Мсье Мишель улыбнулся, пожал плечами. Ему исполнилось пятьдесят два года. Он выглядел молодо, свежо, а очки в тонкой золотистой оправе придавали ему вид молодого, обаятельного профессора. Но когда он снимал их, сразу же проявлялись темные круги под глазами.
— О таких вещах не спросить, — категорично повторил Мишель.
— У нас наоборот: когда что-то случается, дают людям выговориться, выплакаться, горюют вместе
с ними и тогда беда быстрее проходит, — объяснила Алена.
— Вот как? — удивился Лакомб. — Я не знал о такой традиции.
— Это не традиция. Это сочувствие, сердоболие.
-Как-как?! Сердо...
-Сердоболие, когда разделяют чью-то сердечную боль, тоску! — обрадовавшись, что Мишель этим заинтересовался, подсказала Алена.
— Я не знал этого слова. Сердоболие...— повторил он. — Надо записать!
Осень продолжала еще красить деревья в красножелтые цвета, но утром уже становилось прохладнее. Вилла мсье Лакомба находилась на юге, совсем рядом Марсель и теплое Средиземное море, и все же, выскакивая в тонком халатике на крыльцо, Алена ощущала робкое дыхание наступающей зимы. Рене, выгуливая собак, надевал теплую куртку, плотные брюки и шерстяное кашне, ужасаясь тому, что русская сиделка выпрыгивает за молоком столь легко одетая, и сразу же начинал размахивать руками, требуя, чтобы она шла в дом. Алена же только смеялась в ответ и не торопилась уходить.
Обедать Мишель спускался на коляске в столовую, где ему накрывала сама повариха, Колетт. Для спуска со второго на первый этаж и обратно сконструировали особое кресло, а хозяин любил передвигаться по своей огромной вилле, где наверное, половину всей площади занимали коридоры и коридорчики -то извилистые, подобно змее, то широкие, почти квадратные, то прямые и длинные. Виллу проектировал знаменитый архитектор, он и напридумывал эти коридоры, считая, что они должны рождать фантазию и вдохновение. Эта вилла радовала Мишеля, он
с лихим азартом гонял по гулким и длинным коридорам, обдумывая очередную книгу.

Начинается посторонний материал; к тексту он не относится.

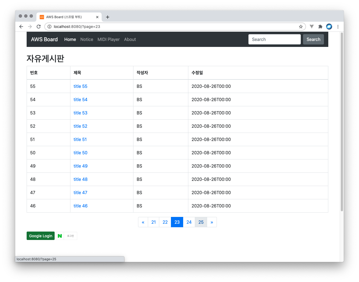
Task: Click the Search button in navbar
Action: tap(313, 39)
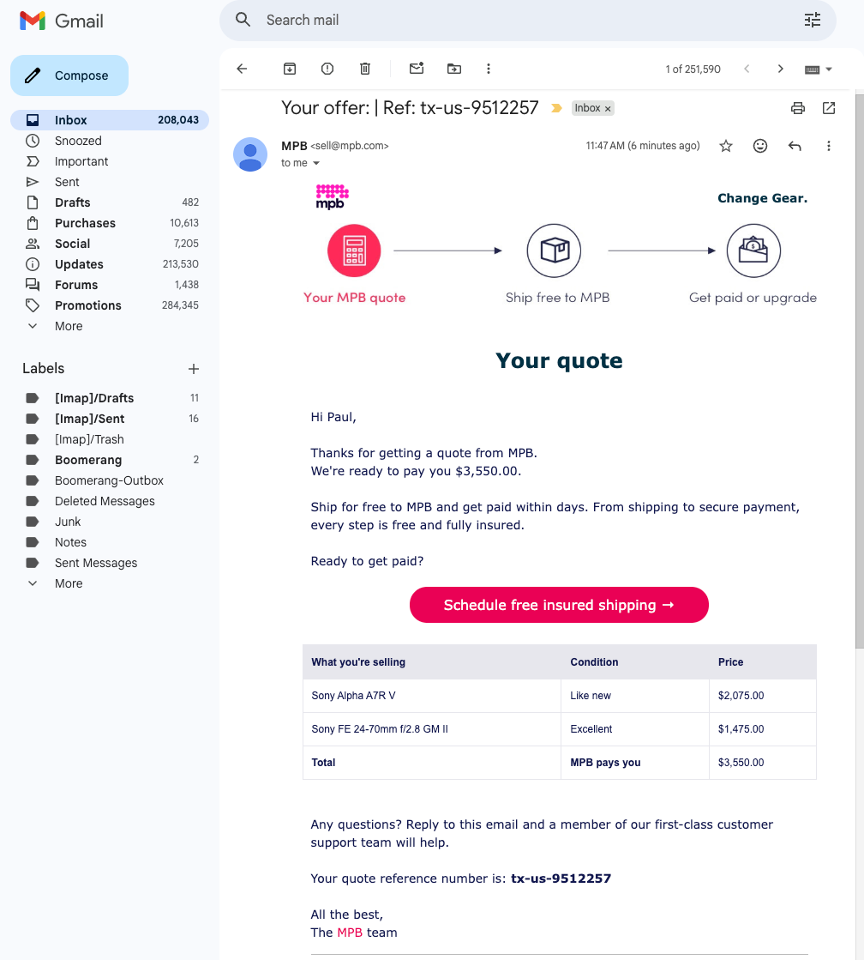Open the Drafts folder
Viewport: 864px width, 960px height.
pos(72,202)
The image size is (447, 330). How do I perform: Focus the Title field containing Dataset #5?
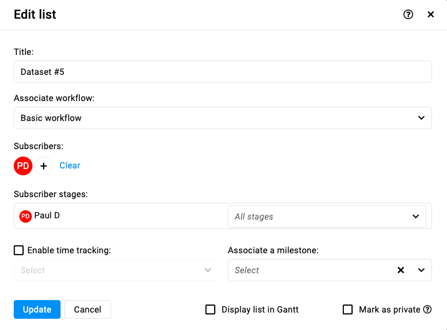(x=223, y=72)
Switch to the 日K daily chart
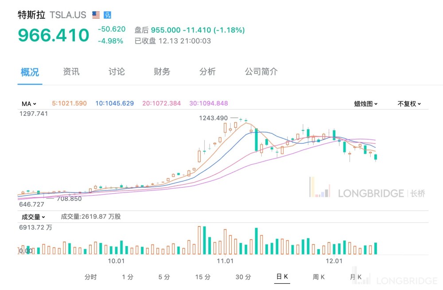Viewport: 443px width, 290px height. [x=282, y=277]
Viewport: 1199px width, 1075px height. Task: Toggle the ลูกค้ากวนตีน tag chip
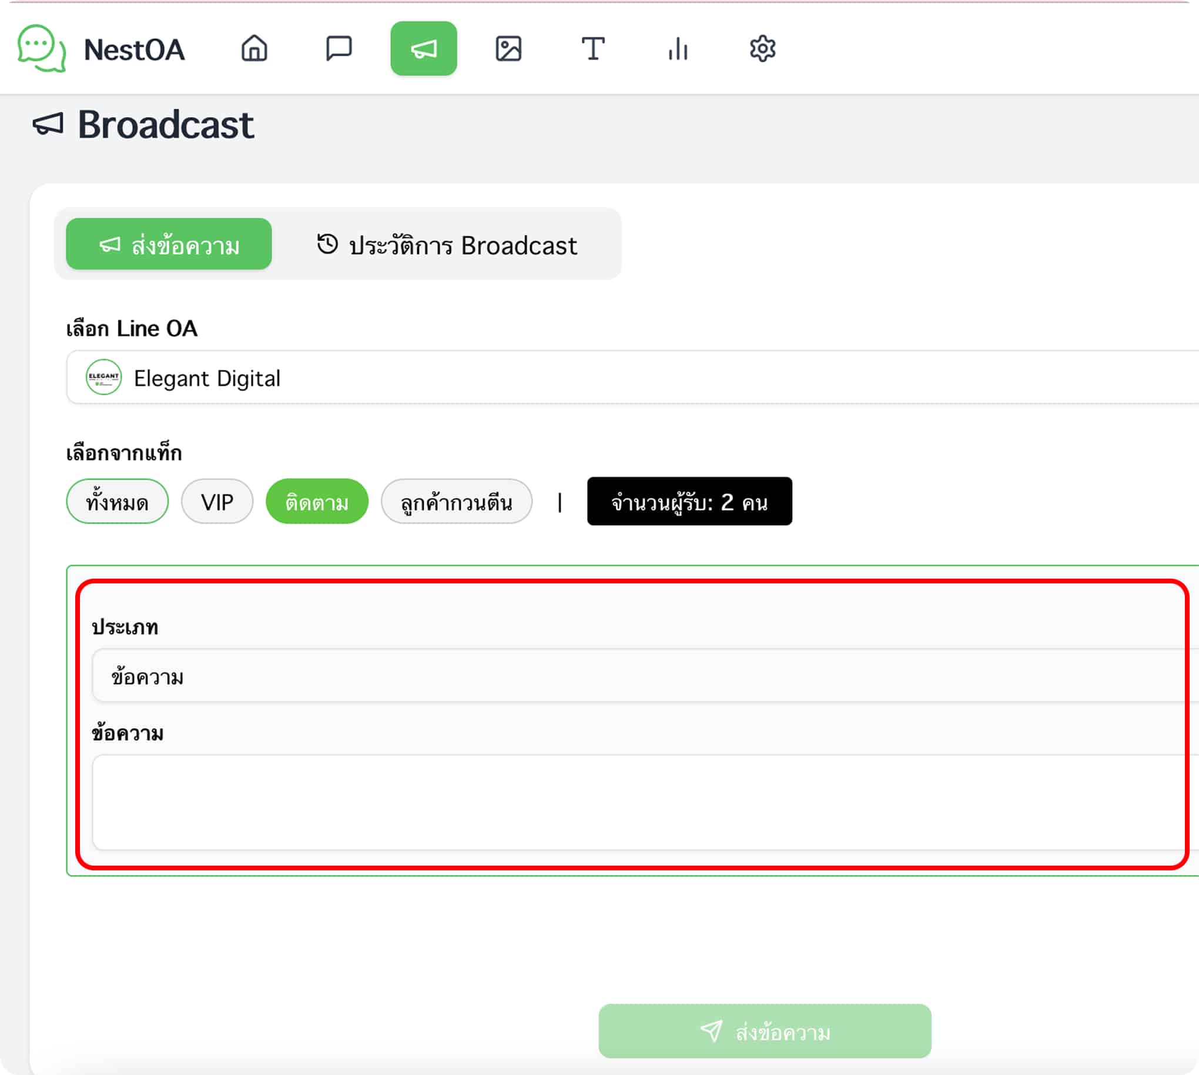coord(457,501)
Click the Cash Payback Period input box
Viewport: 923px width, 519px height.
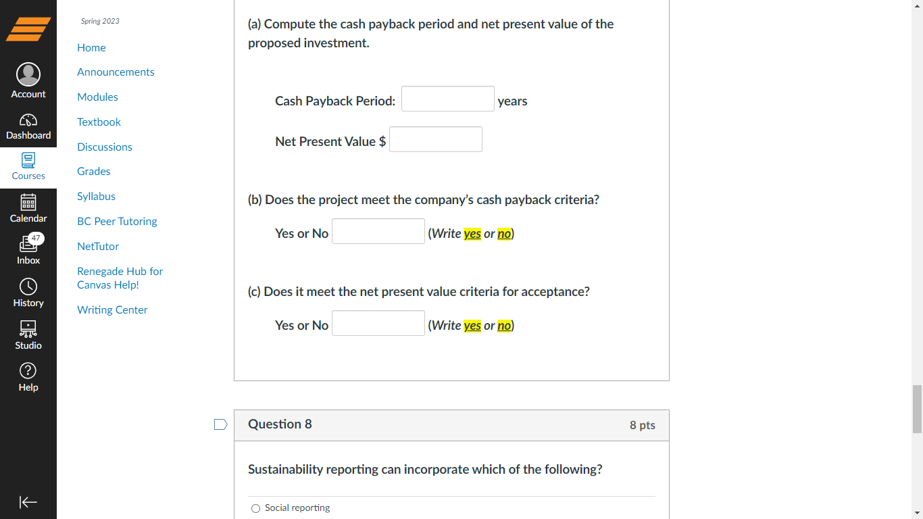pyautogui.click(x=447, y=98)
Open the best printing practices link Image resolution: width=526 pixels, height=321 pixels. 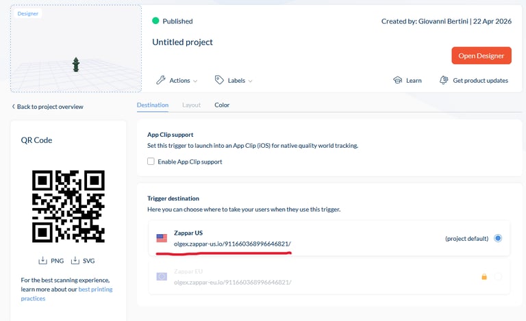point(66,294)
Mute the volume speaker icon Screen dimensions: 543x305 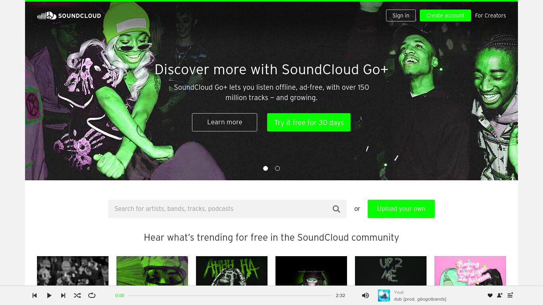365,295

Мишель завтракал и обедал один, Алена перекусывала на кухне, слушая болтовню стряпухи, которую со временем стала даже понимать. А поначалу Колетт учила ее по-свойски. Вырывала из ее рук хлеб и вопила диким голосом, тыча пальцем в очередной соус, которые великолепно готовила, и русская сиделка без перевода понимала, что все едят с соусами, и никак иначе. Алена пробовала кислые, горько-сладкие, с горчинкой разные соусы и соглашалась. Колетт, с выдвинутой вперед нижней челюстью и большими, как у лошади, желтыми зубами, заливисто хохотала, глядя на русскую как на дикарку.
Стряпуха служила у Лакомбов уже лет десять, вкусно готовила, но была страшной неряхой. Очистки от овощей валялись на полу, раковина полна грязной посуды, все кипело, чадило, а Колетт, зажав папиросу, в углу рта, носилась по кухне, громко топая и всюду рассыпая пепел; Алену это ужасало.